Com o retorno de Donald Trump ao poder, presenciamos choros emocionados e louvores da extrema-direita brasileira, sobretudo dos seus grandes líderes, que veem no novo representante do império um farol para o Brasil e o mundo. Nesse sentido, os Estados Unidos são concebidos não apenas como a nação guia do Ocidente liberal e democrático, mas, agora, também como o guia para aqueles com notáveis inclinações ao fascismo (como acabamos de ver, algo que tem precedente em sua história).
Diante de tal desafio, seria irresponsável e vacilante apenas vislumbrar o atual governo norte-americano como “a mesma coisa” do(s) anterior(es).
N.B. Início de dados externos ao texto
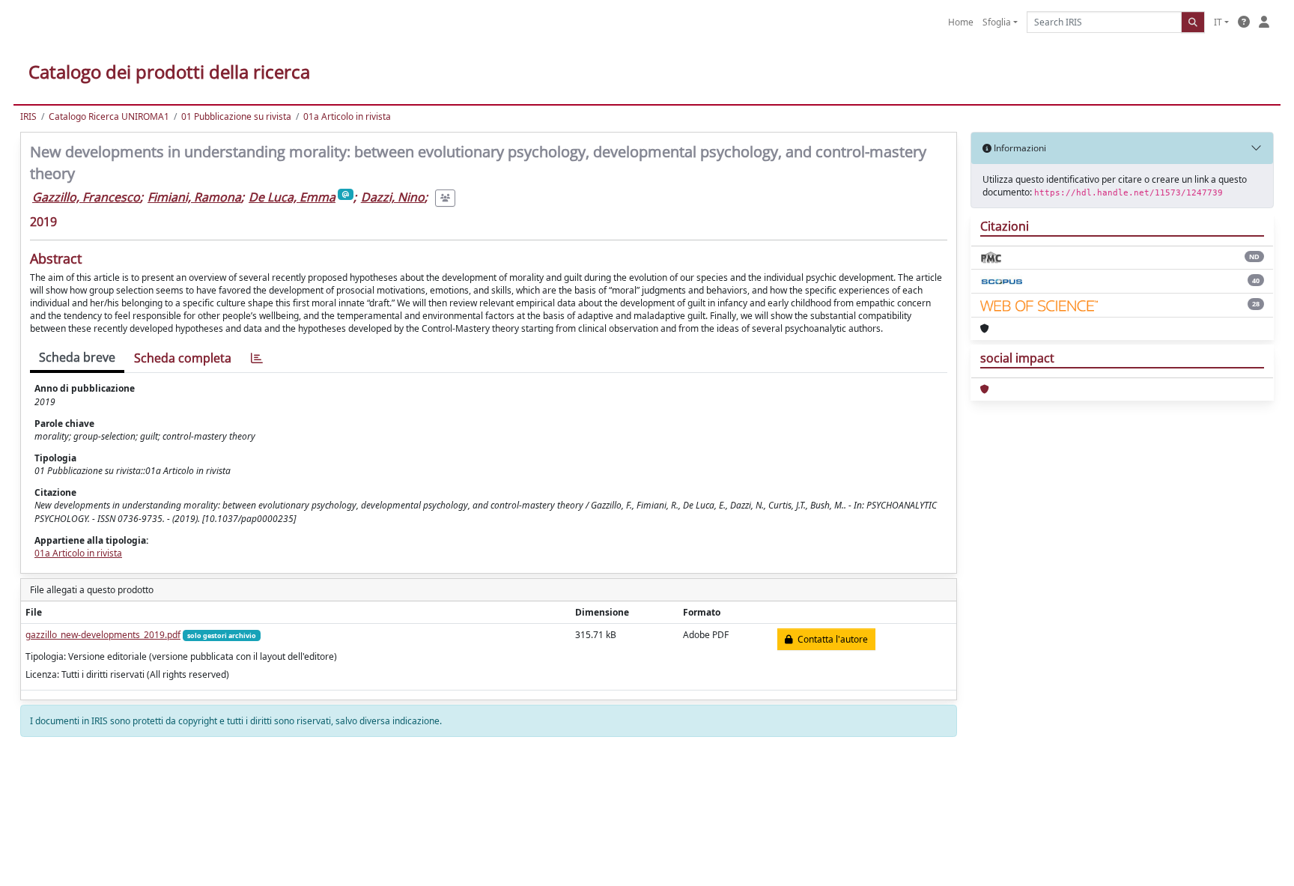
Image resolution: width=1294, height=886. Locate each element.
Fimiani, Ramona (194, 197)
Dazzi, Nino (393, 197)
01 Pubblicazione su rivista (236, 116)
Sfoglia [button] (996, 22)
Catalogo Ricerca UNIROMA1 (109, 116)
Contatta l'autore (830, 639)
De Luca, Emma (292, 197)
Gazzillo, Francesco (86, 197)
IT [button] (1218, 22)
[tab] (257, 358)
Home (960, 22)
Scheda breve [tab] (77, 357)
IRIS (28, 116)
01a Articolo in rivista (347, 116)
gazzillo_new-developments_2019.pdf (102, 634)
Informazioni (1018, 148)
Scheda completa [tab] (182, 358)
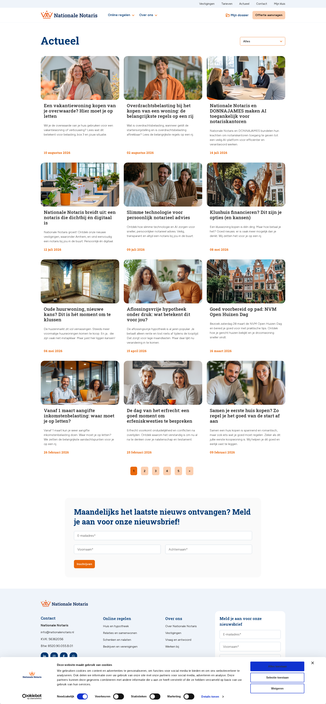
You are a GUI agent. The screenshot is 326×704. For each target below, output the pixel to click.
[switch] (114, 696)
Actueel (244, 3)
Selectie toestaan (277, 677)
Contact (261, 3)
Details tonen (210, 696)
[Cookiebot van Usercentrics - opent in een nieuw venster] (31, 696)
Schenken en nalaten (117, 640)
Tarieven (226, 3)
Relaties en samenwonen (120, 633)
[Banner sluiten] (312, 663)
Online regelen (121, 15)
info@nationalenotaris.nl (57, 632)
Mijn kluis (279, 3)
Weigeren (277, 688)
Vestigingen (207, 3)
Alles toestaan (277, 666)
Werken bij (172, 646)
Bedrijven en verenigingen (120, 646)
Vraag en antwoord (178, 640)
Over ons (148, 15)
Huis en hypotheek (116, 626)
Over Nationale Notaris (181, 626)
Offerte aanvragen (268, 15)
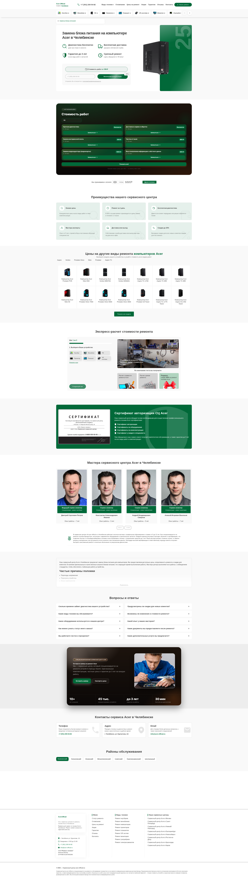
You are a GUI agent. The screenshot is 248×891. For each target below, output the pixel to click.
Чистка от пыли (131, 139)
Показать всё (124, 164)
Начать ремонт (184, 4)
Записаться (92, 132)
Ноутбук (65, 13)
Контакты (169, 4)
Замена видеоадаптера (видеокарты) (77, 151)
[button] (120, 527)
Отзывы (160, 4)
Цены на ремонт (133, 4)
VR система (143, 13)
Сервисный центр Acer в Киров (159, 845)
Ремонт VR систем (121, 833)
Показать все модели (124, 314)
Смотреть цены (100, 681)
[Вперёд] (190, 13)
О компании (120, 4)
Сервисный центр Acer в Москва (159, 818)
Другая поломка (149, 182)
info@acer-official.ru (158, 734)
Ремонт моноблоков (122, 821)
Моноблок (80, 13)
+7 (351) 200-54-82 (88, 5)
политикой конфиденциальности (92, 81)
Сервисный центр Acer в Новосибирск (161, 834)
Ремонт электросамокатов (124, 842)
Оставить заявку (82, 681)
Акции (143, 4)
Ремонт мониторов (122, 836)
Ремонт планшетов (122, 830)
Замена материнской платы (73, 139)
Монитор (160, 13)
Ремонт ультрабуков (122, 839)
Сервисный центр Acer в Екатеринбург (162, 831)
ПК (95, 13)
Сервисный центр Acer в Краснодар (161, 842)
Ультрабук (177, 13)
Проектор (109, 13)
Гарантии (151, 4)
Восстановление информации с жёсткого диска (143, 151)
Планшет (126, 13)
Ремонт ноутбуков (121, 818)
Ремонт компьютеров (122, 824)
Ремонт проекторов (122, 827)
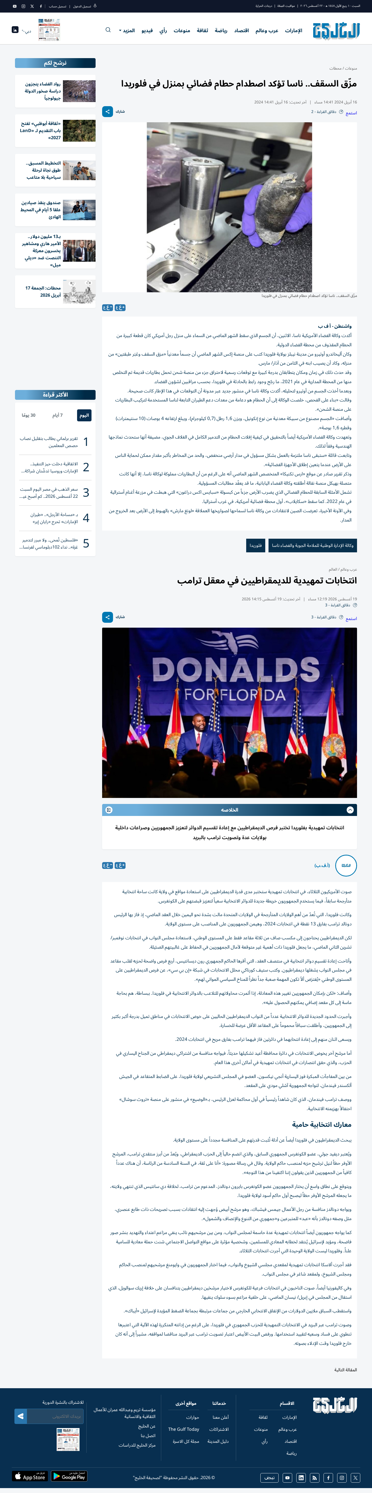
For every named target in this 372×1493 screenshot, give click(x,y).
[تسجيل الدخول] (95, 6)
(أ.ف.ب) (322, 865)
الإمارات (293, 30)
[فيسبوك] (41, 6)
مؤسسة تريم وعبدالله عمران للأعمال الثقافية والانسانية (124, 1413)
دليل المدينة (218, 1441)
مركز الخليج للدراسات (137, 1445)
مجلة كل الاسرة (186, 1441)
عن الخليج (146, 1426)
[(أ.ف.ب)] (346, 866)
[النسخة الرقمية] (49, 31)
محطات (335, 68)
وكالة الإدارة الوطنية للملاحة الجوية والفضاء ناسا (312, 545)
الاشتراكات (219, 1429)
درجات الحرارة (264, 6)
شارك (120, 111)
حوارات (192, 1417)
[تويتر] (32, 6)
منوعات (182, 30)
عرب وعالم (267, 30)
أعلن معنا (221, 1417)
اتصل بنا (148, 1435)
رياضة (221, 30)
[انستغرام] (23, 6)
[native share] (107, 111)
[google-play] (69, 1478)
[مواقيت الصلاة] (15, 31)
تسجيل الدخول (82, 6)
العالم (333, 569)
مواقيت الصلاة (286, 6)
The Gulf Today (183, 1429)
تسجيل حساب (57, 6)
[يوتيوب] (15, 6)
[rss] (314, 1477)
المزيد (129, 30)
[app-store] (30, 1478)
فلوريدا (256, 545)
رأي (163, 30)
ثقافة (202, 30)
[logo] (336, 31)
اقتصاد (241, 30)
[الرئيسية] (335, 1412)
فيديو (147, 30)
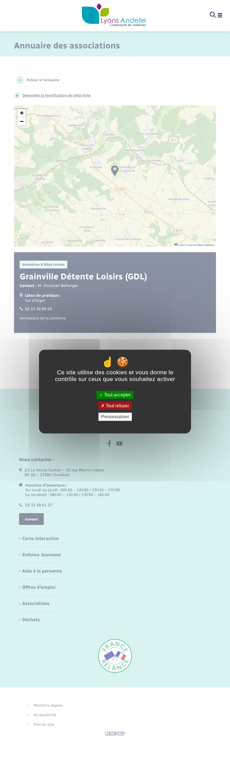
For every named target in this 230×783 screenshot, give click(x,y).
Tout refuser (117, 405)
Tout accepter (117, 394)
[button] (21, 113)
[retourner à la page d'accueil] (114, 15)
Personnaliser (115, 416)
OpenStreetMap (195, 244)
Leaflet (181, 244)
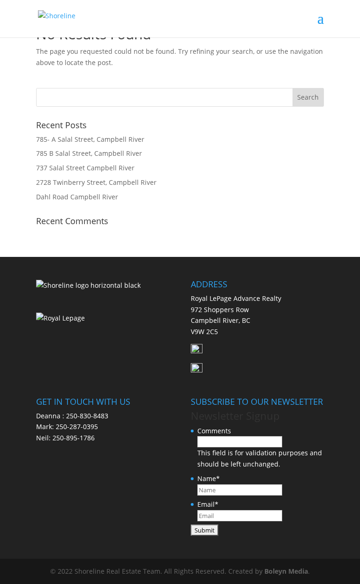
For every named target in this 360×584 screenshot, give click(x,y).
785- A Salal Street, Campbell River (90, 139)
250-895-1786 (73, 437)
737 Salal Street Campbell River (85, 167)
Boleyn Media (286, 571)
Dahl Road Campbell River (77, 196)
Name (208, 478)
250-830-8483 (87, 415)
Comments (214, 430)
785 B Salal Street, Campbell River (89, 153)
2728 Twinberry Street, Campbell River (96, 182)
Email (207, 504)
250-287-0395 (77, 426)
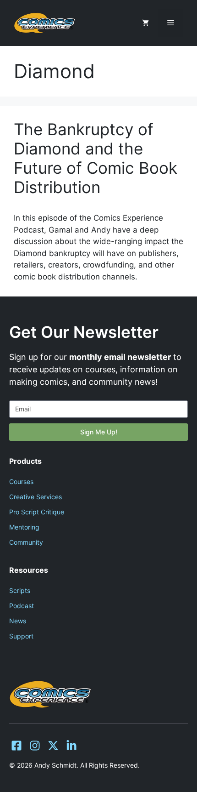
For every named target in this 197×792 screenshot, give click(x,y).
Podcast (21, 606)
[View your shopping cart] (145, 23)
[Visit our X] (53, 745)
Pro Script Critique (36, 512)
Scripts (19, 590)
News (17, 621)
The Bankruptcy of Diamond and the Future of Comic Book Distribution (95, 158)
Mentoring (24, 527)
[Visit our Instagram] (34, 745)
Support (21, 636)
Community (26, 542)
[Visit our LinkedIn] (71, 745)
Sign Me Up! (98, 432)
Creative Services (35, 497)
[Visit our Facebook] (16, 745)
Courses (21, 481)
Mais perigoso ainda, porém, é o movimento de conceber o trumpismo como um fenômeno anômalo ao americanismo; uma corrupção à saudável e progressiva história da democracia estadunidense; ou visualizar Donald Trump como corrupção à linearidade dos presidentes norte-americanos.
*Osnan Silva de Souza é doutorando em história na Unicamp.
Notas
[i] UOL News. Erika Hilton x Nikolas, ex-PRF indiciados por tentar impedir votos, governo Trump e mais. Disponível em: https://www.youtube.com/watch?v=wNLcm4AH8iQ. (Entre os minutos 1:24:00 – 1:34:20).
[ii] Domenico Losurdo. Democracia ou Bonapartismo: triunfo e decadência do sufrágio. Editora UFRJ/ Editora UNESP, 2004, p. 9.
[iii] Op. Cit., p. 29.
[iv] Op. cit., p. 52.
[v] Ibidem.
[vi] Domenico Losurdo. Contra-história do liberalismo. São Paulo: Ideias e Letras, 2020, p. 27.
[vii] Op. cit.
[viii] Op. cit., p. 28.
[ix] Domenico Losurdo. Os Estados Unidos e as raízes político-culturais do nazismo In: Jones Manoel (org). Colonialismo e Luta Anticolonial. Desafios da revolução no século XXI. São Paulo: Boitempo, 2021, p. 113.